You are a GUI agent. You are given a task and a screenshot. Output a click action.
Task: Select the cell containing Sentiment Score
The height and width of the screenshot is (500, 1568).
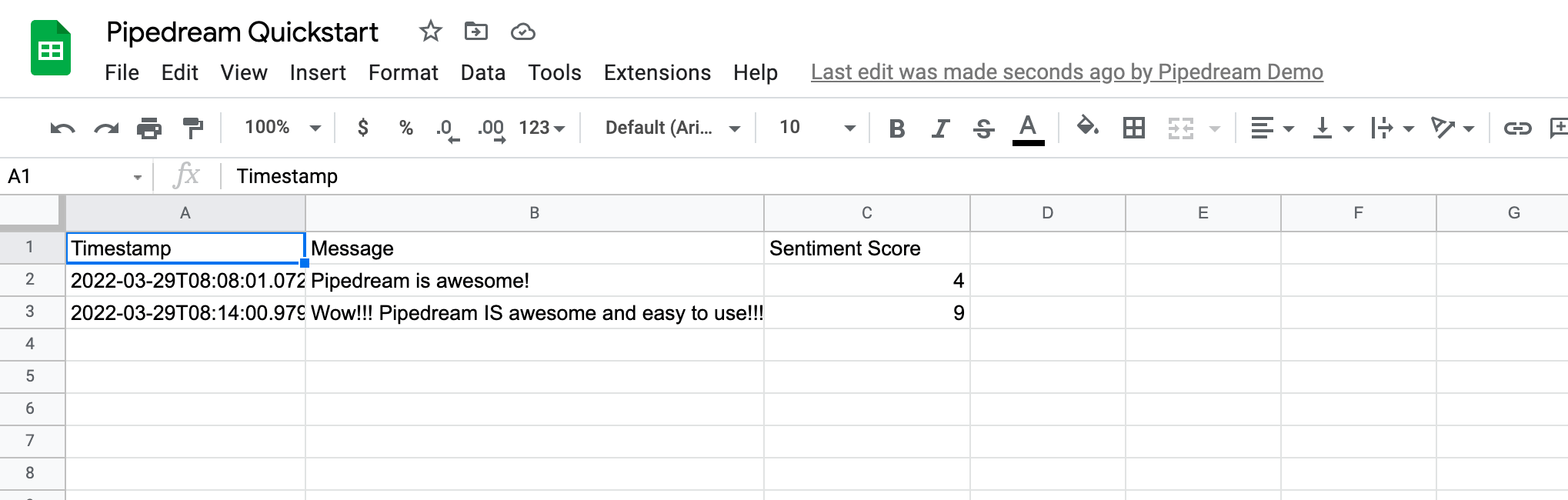pyautogui.click(x=866, y=248)
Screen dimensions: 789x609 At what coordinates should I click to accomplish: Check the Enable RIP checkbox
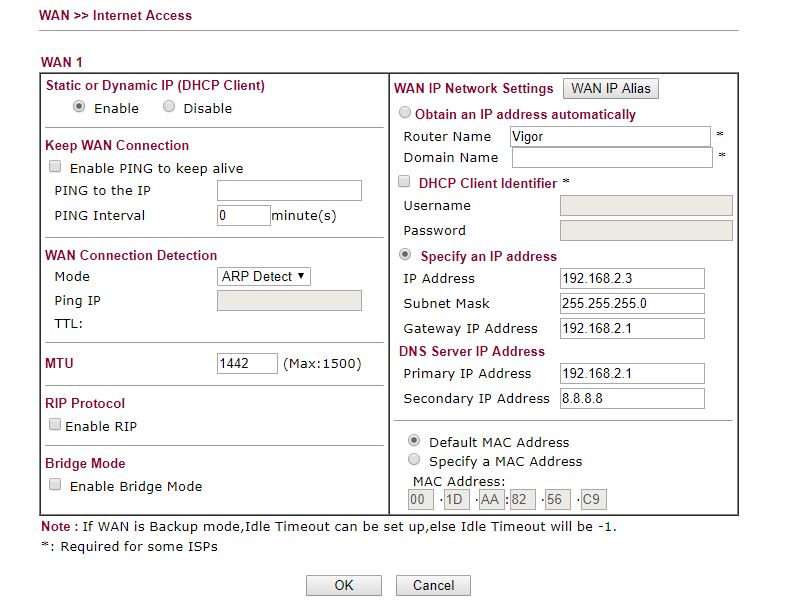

□ □ □ □

** Aim of the task **
Please recast every line of the records above as a JSON list of strings, one string per line, with blank lines left out. Omit the pictures from your answer.

** Exercise solution **
[
  "You are a GUI agent. You are given a task and a screenshot. Output a click action.",
  "Task: Select the cell containing Sentiment Score",
  "The height and width of the screenshot is (500, 1568).",
  "pyautogui.click(x=866, y=248)",
  "Screen dimensions: 789x609 At what coordinates should I click to accomplish: Check the Enable RIP checkbox"
]